Cuando comenzaron los pasantes del Listín, prefería convocarlos a un recorrido fuera de la redacción. Los departamentos de Atex, Pre prensa, Rotativas, Encuadernación e Impresos Ligeros se integraban a la experiencia juvenil, poco acostumbrada a presenciar la función de un periódico por dentro. El recorrido tenía también otro propósito: Buscar murciélagos escondidos en aquellos falsos techos de placas de zinc y maderos.
Antes de cambiar de dueño, esos mamíferos escapaban de la luz hacia sitios como ese. Muchos hallé en otros escenarios insulares. De noche buscaban alimentos. De día dormitaban. Pero cuando desapareció el bosquecillo aledaño al Listín, los perdí de vista.
El múrciélago enciende temores extraños. Ya bien por el secreto de sus ojos o la extensión de sus alas como recurso vampirezco.
En mis años en la Academia de Béisbol de Guerra, me tope con algunos. Pero, desde el 2000, en los altos techos del Listín, no los encontré. O los cazaron, o huyeron en badandas rumbo a los árboles del cercano Centro Olímpico.

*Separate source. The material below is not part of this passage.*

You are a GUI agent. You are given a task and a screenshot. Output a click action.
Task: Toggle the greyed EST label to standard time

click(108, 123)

Otra especie listinera fueron los felinos. Varios vigilantes me advirtieron sobre la reciente desaparición de una legión de gatos que llegaron a convivir en el Listín como anzuelos para cazar ratones. Gatos y gatas que se procreaban. Aquella nueva etapa tuvo su esplendor y, durante más de un año, me sumé al bando de los buscadores de desechos comestibles en safacones para saciar la hambruna animal. Eran gatos realengos de todos los colores, igual a los que rondan en los bajos de mi apartamento, donde entran y salen cada noche de un edificio abandonado en busca de apareo. Pero los gatos del Listín portaban un reloj en el estómago. Al mediodía salían en masa de sus extraños escondites hasta ubicarse en la puerta trasera de la cocina. Allí gemían y maullaban con sus ojos saltones. El resto lo puso mi bienaventuranza. Cada día llevaba bandejas con los más variados desperdicios, los cuales eran devorados con prontitud, no sin antes protagonizar peleas por algún que otro trozo de carne. Según algunos, fueron gatos benditos: Acabaron con las plagas de ratas y ratones.

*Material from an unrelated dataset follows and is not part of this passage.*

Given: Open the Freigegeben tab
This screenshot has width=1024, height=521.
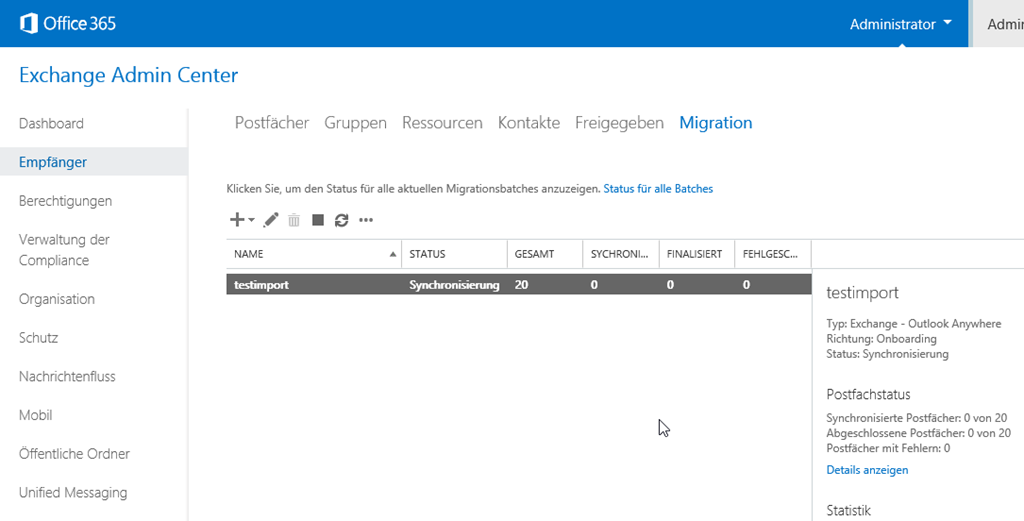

De un tiempo a esta parte aquella legión ha desaparecido, al igual que los famosos lagartos del jardín. Me cuentan que hoy solo quedan dos o tres gatos que solo salen de día en busca de alimentos. Algunos empleados nocturnos han dado cuenta de sus cuerpos, debido a los altos precios de la carne. Varios entrevistados narran la experiencia sin escrúpulos. Se sienten felices, satisfechos y con la frente en alto.
Aquellos realengos, grandes, pequeños y recién nacidos se hacen extrañar. Yo los veneraba porque solo buscaban comida para sobrevivir y multiplicarse. Y, al igual que a los lagartos, los extraño. Daban colorido a la empresa. Nosotros, a veces, también solemos ser igual que ellos.